Overview
The LM3880MF-1AB/NOPB is a simple power supply sequencer designed by Texas Instruments. This device is part of the LM3880 series and is specifically tailored for managing the power-up and power-down sequences of multiple independent voltage rails. It is particularly useful in avoiding latch conditions and large in-rush currents that can compromise system reliability. The LM3880MF-1AB/NOPB is available in a compact 6-pin SOT-23 package, making it suitable for a variety of applications where space is limited.
Key Specifications
| Parameter | Min | Max | Unit | |
|---|---|---|---|---|
| Input Voltage Range (VCC to GND) | 2.7 | 5.5 | V | |
| Operating Temperature Range | -40 | 125 | °C | |
| Quiescent Current (IQ) | 25 | 80 | µA | |
| Output Flag Leakage Current (IFLAG) | 1 | 20 | nA | |
| Output Flag Voltage Low (VOL) | 0.4 | V | ||
| Timer Delay Accuracy (td1, td2) | -15% to 15% | % | ||
| Junction-to-Ambient Thermal Resistance (RθJA) | 187.6 | °C/W |
Key Features
- Simple Power Sequencing: The LM3880MF-1AB/NOPB provides a straightforward solution for sequencing three voltage rails from a single input signal.
- Cascading Capability: Up to three devices can be cascaded to sequence as many as nine voltage rails.
- Adjustable Delays: EPROM capability allows every delay and sequence to be fully adjustable.
- Low Quiescent Current: The device operates with a low quiescent current of 25 µA.
- Compact Package: Available in a 6-pin SOT-23 package with a tiny footprint of 2.9-mm x 1.6-mm.
- Open-Drain Output Flags: The three open-drain output flags can be pulled up to distinct voltage supplies, allowing interface with ICs requiring different enable signals.
- Precision Enable Pin: The enable pin features an internal comparator referenced to a bandgap voltage (1.25 V) for precise timing control.
Applications
- Advanced Driver Assistance Systems (ADAS): Ideal for managing power sequencing in ADAS systems.
- Automotive Camera Modules: Used in automotive camera modules for controlled power-up sequences.
- Security Cameras: Suitable for security cameras requiring reliable power management.
- Servers and Networking Elements: Commonly employed in server systems and networking equipment for efficient power sequencing.
- FPGA Power Supply Sequencing: Used in FPGA power supply sequencing to ensure proper startup and shutdown sequences.
- Microprocessor and Microcontroller Sequencing: Ideal for sequencing power supplies in microprocessor and microcontroller systems.

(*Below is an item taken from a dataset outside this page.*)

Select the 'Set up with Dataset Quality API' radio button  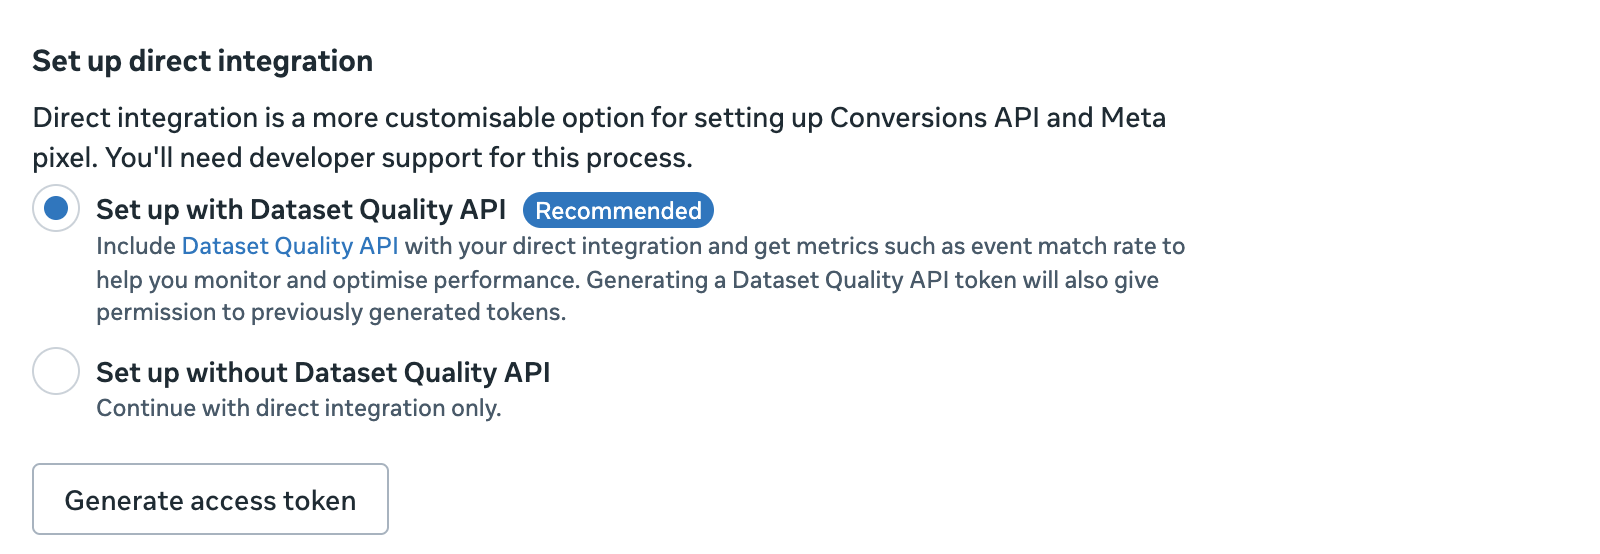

- Industrial Control Systems: Suitable for industrial control systems requiring precise power management.
Q & A
- What is the primary function of the LM3880MF-1AB/NOPB?
The primary function is to manage the power-up and power-down sequences of multiple independent voltage rails.

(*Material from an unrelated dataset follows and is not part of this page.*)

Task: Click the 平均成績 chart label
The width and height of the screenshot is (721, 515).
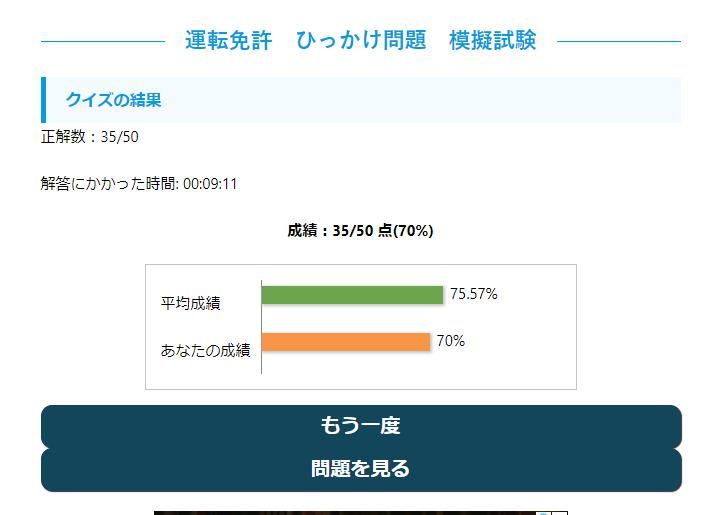Action: click(191, 303)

- What is the package type and size of the LM3880MF-1AB/NOPB?
The device is available in a 6-pin SOT-23 package with a footprint of 2.9-mm x 1.6-mm.

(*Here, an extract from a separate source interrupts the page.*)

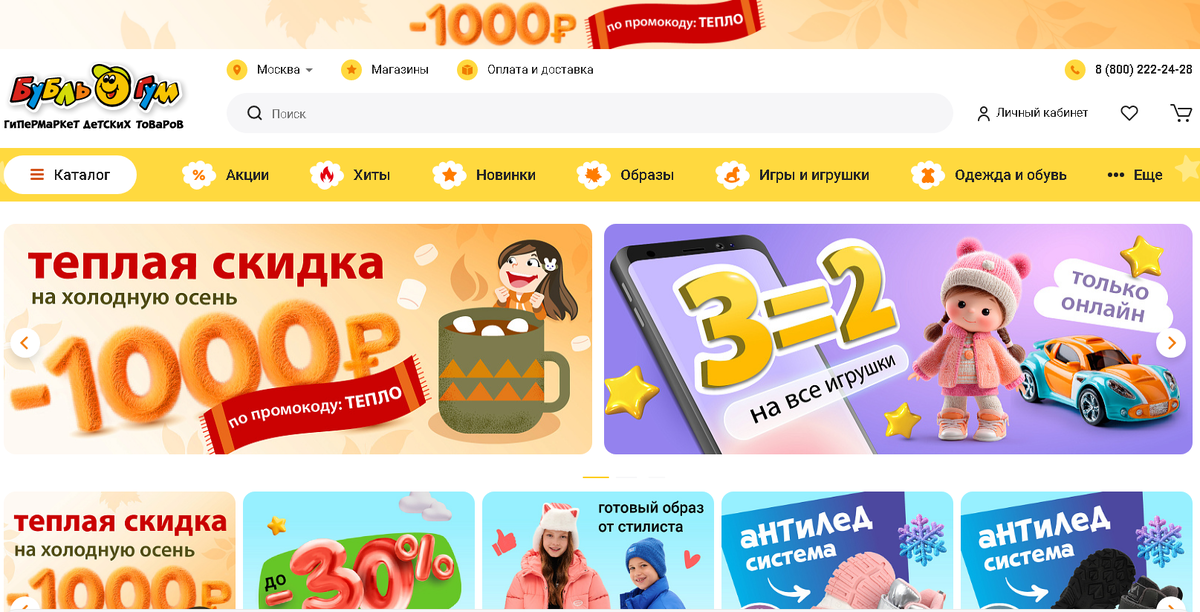The height and width of the screenshot is (612, 1200).
Task: Open the Каталог hamburger menu
Action: coord(70,175)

- What is the input voltage range for the LM3880MF-1AB/NOPB?
The input voltage range is from 2.7 V to 5.5 V.
- How many voltage rails can be sequenced using the LM3880MF-1AB/NOPB?
It can sequence three voltage rails from a single input signal, and up to three devices can be cascaded to sequence as many as nine voltage rails.
- What is the quiescent current of the LM3880MF-1AB/NOPB?
The quiescent current is 25 µA.
- Can the timing delays be adjusted in the LM3880MF-1AB/NOPB?
- What type of output flags does the LM3880MF-1AB/NOPB have?
The device has three open-drain output flags that can be pulled up to distinct voltage supplies.
- How is the enable pin controlled in the LM3880MF-1AB/NOPB?
The enable pin features an internal comparator referenced to a bandgap voltage (1.25 V) for precise timing control.
- What are some common applications of the LM3880MF-1AB/NOPB?
Common applications include ADAS, automotive camera modules, security cameras, servers, networking elements, FPGA power supply sequencing, and industrial control systems.
- How can the power-down sequence be controlled in the LM3880MF-1AB/NOPB?
The power-down sequence follows a reverse sequence of the power-up sequence to avoid latch conditions.